- What the task asks -
Repeat verbatim, and only, the lines of the data below, beginning at the line that contains "Գաղտնիության քաղաքականություն (187, 1406)" and stopping after the line that contains "Structural Adhesive (57, 561)".

- Records to process -
^^^^^^^^^^^^^^^^
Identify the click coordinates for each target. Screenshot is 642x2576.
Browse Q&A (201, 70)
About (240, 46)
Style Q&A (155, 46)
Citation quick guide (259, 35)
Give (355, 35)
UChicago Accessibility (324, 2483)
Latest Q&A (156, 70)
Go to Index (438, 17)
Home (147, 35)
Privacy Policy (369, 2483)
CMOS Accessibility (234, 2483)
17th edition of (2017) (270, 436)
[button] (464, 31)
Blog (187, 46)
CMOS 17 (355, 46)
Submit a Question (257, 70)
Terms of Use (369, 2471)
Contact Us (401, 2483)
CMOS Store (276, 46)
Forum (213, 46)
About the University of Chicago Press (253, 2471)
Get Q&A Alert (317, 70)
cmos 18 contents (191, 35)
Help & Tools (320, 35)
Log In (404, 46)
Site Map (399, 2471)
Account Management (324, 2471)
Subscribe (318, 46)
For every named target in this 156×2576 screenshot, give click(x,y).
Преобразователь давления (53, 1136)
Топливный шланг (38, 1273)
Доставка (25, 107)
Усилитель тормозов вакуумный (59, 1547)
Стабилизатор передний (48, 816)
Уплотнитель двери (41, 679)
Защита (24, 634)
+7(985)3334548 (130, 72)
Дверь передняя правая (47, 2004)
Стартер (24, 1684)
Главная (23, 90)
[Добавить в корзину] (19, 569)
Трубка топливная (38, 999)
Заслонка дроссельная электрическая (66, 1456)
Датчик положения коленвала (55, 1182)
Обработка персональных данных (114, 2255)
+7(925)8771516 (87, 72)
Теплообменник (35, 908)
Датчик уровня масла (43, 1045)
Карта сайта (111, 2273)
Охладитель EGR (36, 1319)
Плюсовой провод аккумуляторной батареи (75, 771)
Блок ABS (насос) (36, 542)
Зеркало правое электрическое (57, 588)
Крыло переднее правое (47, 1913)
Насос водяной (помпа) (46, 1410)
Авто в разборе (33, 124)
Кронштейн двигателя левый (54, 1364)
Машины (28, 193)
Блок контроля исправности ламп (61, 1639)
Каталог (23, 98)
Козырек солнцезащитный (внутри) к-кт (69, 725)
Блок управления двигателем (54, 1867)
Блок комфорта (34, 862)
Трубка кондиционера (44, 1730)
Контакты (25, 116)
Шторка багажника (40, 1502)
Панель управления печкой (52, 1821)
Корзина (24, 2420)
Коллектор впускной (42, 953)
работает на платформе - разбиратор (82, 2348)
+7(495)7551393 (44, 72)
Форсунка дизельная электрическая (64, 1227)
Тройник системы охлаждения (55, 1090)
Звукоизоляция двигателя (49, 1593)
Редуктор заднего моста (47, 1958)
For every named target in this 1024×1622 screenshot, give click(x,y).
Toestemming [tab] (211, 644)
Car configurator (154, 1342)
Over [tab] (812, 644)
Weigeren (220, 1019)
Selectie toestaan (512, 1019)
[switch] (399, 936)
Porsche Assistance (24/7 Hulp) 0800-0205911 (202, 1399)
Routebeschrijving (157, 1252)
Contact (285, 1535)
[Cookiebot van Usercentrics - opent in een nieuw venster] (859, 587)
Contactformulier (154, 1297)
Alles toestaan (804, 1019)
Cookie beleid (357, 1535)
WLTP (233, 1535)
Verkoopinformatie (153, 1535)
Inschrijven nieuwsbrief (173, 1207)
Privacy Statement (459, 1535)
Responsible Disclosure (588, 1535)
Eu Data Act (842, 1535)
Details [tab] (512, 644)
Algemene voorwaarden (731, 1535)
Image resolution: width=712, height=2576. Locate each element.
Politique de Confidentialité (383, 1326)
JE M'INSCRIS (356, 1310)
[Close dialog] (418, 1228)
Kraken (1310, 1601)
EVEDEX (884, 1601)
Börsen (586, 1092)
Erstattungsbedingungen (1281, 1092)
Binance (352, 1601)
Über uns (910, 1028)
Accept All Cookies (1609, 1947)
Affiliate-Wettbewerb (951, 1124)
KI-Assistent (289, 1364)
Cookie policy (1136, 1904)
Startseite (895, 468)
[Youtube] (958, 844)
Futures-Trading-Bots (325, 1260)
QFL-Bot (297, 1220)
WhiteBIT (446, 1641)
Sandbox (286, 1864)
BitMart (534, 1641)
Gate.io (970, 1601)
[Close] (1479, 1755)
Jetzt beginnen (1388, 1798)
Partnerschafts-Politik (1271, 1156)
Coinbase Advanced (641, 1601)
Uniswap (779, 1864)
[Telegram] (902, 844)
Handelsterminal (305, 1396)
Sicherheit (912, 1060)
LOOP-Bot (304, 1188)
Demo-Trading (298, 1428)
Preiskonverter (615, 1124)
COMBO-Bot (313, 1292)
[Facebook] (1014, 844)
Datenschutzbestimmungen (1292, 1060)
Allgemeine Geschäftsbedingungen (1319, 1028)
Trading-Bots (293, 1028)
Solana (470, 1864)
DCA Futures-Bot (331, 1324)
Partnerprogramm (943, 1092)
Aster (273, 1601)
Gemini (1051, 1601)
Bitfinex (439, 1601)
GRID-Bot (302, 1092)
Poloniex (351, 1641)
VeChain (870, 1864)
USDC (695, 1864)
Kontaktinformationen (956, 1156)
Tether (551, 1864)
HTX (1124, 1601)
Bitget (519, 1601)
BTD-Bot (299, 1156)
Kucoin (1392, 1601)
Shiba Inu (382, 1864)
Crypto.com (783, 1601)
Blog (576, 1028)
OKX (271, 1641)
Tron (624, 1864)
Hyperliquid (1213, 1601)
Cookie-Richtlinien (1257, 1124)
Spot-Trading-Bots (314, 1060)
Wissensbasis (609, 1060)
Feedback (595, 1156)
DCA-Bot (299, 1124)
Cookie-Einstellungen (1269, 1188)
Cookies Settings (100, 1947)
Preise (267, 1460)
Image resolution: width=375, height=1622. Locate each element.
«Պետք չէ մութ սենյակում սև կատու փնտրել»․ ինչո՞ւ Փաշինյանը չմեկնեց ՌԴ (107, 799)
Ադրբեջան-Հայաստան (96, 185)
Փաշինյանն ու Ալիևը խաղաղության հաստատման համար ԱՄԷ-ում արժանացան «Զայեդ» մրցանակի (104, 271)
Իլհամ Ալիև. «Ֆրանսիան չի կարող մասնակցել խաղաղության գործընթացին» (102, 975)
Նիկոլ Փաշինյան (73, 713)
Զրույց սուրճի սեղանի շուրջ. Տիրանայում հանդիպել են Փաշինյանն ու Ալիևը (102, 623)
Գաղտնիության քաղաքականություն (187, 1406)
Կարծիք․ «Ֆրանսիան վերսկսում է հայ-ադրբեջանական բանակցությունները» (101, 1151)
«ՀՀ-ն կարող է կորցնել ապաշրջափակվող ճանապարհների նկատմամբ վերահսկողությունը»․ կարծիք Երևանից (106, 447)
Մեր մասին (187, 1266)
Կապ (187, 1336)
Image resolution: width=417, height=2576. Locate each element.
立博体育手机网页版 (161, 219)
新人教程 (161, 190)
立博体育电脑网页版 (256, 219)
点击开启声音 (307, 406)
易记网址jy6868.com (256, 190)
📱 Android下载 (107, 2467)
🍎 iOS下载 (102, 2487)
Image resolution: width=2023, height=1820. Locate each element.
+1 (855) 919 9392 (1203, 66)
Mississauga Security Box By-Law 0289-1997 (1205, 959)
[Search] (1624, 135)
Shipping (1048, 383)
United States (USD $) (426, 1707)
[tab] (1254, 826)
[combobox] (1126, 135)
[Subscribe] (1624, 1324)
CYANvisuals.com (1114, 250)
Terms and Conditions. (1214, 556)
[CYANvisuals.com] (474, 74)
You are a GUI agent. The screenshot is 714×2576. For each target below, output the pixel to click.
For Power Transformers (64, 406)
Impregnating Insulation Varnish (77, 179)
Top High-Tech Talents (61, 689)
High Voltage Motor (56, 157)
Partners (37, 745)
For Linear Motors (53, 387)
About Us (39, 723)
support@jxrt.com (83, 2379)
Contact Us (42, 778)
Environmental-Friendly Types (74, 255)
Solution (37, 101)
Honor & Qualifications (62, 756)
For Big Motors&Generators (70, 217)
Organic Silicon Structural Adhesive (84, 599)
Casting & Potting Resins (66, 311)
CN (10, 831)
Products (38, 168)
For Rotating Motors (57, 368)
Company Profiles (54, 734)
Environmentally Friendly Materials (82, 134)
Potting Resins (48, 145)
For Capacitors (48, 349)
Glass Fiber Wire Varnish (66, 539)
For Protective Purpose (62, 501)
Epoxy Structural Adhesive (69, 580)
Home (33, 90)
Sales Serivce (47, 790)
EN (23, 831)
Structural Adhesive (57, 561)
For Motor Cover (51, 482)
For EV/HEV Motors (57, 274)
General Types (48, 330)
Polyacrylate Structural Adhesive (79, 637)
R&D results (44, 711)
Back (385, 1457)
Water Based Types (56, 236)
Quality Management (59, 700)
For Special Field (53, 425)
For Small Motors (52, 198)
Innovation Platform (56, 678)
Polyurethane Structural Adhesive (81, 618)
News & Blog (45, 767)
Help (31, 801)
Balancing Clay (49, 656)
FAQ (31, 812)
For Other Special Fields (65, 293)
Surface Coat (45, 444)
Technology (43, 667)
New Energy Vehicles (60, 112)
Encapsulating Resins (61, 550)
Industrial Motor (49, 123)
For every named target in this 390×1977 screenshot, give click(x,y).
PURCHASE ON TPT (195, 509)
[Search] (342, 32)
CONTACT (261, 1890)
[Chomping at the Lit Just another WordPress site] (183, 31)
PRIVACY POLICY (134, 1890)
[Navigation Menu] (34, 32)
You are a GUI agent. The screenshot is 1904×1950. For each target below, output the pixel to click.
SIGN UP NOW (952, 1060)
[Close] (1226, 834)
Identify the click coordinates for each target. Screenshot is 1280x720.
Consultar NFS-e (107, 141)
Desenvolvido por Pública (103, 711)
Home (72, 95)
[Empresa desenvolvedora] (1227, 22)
^^^^^^^^^^^^^^^^
- Finished exercise -
Գաղտնիության քաղաքականություն (187, 1406)
Կարծիք․ «Ֆրանսիան վերսկսում է հայ-ադրբեջանական բանակցությունները» (101, 1151)
«ՀՀ-ն կարող է կորցնել ապաշրջափակվող ճանապարհների նկատմամբ վերահսկողությունը»․ կարծիք Երևանից (106, 447)
Մեր մասին (187, 1266)
Կապ (187, 1336)
Image resolution: width=417, height=2576. Locate each element.
立博体育手机网页版 (161, 219)
新人教程 (161, 190)
立博体育电脑网页版 (256, 219)
点击开启声音 (307, 406)
易记网址jy6868.com (256, 190)
📱 Android下载 (107, 2467)
🍎 iOS下载 (102, 2487)
Image resolution: width=2023, height=1820. Locate each element.
+1 (855) 919 9392 (1203, 66)
Mississauga Security Box By-Law 0289-1997 (1205, 959)
[Search] (1624, 135)
Shipping (1048, 383)
United States (USD $) (426, 1707)
[tab] (1254, 826)
[combobox] (1126, 135)
[Subscribe] (1624, 1324)
CYANvisuals.com (1114, 250)
Terms and Conditions. (1214, 556)
[CYANvisuals.com] (474, 74)
You are a GUI agent. The screenshot is 714×2576. For each target below, output the pixel to click.
For Power Transformers (64, 406)
Impregnating Insulation Varnish (77, 179)
Top High-Tech Talents (61, 689)
High Voltage Motor (56, 157)
Partners (37, 745)
For Linear Motors (53, 387)
About Us (39, 723)
support@jxrt.com (83, 2379)
Contact Us (42, 778)
Environmental-Friendly Types (74, 255)
Solution (37, 101)
Honor & Qualifications (62, 756)
For Big Motors&Generators (70, 217)
Organic Silicon Structural Adhesive (84, 599)
Casting & Potting Resins (66, 311)
CN (10, 831)
Products (38, 168)
For Rotating Motors (57, 368)
Company Profiles (54, 734)
Environmentally Friendly Materials (82, 134)
Potting Resins (48, 145)
For Capacitors (48, 349)
Glass Fiber Wire Varnish (66, 539)
For Protective Purpose (62, 501)
Epoxy Structural Adhesive (69, 580)
Home (33, 90)
Sales Serivce (47, 790)
EN (23, 831)
Structural Adhesive (57, 561)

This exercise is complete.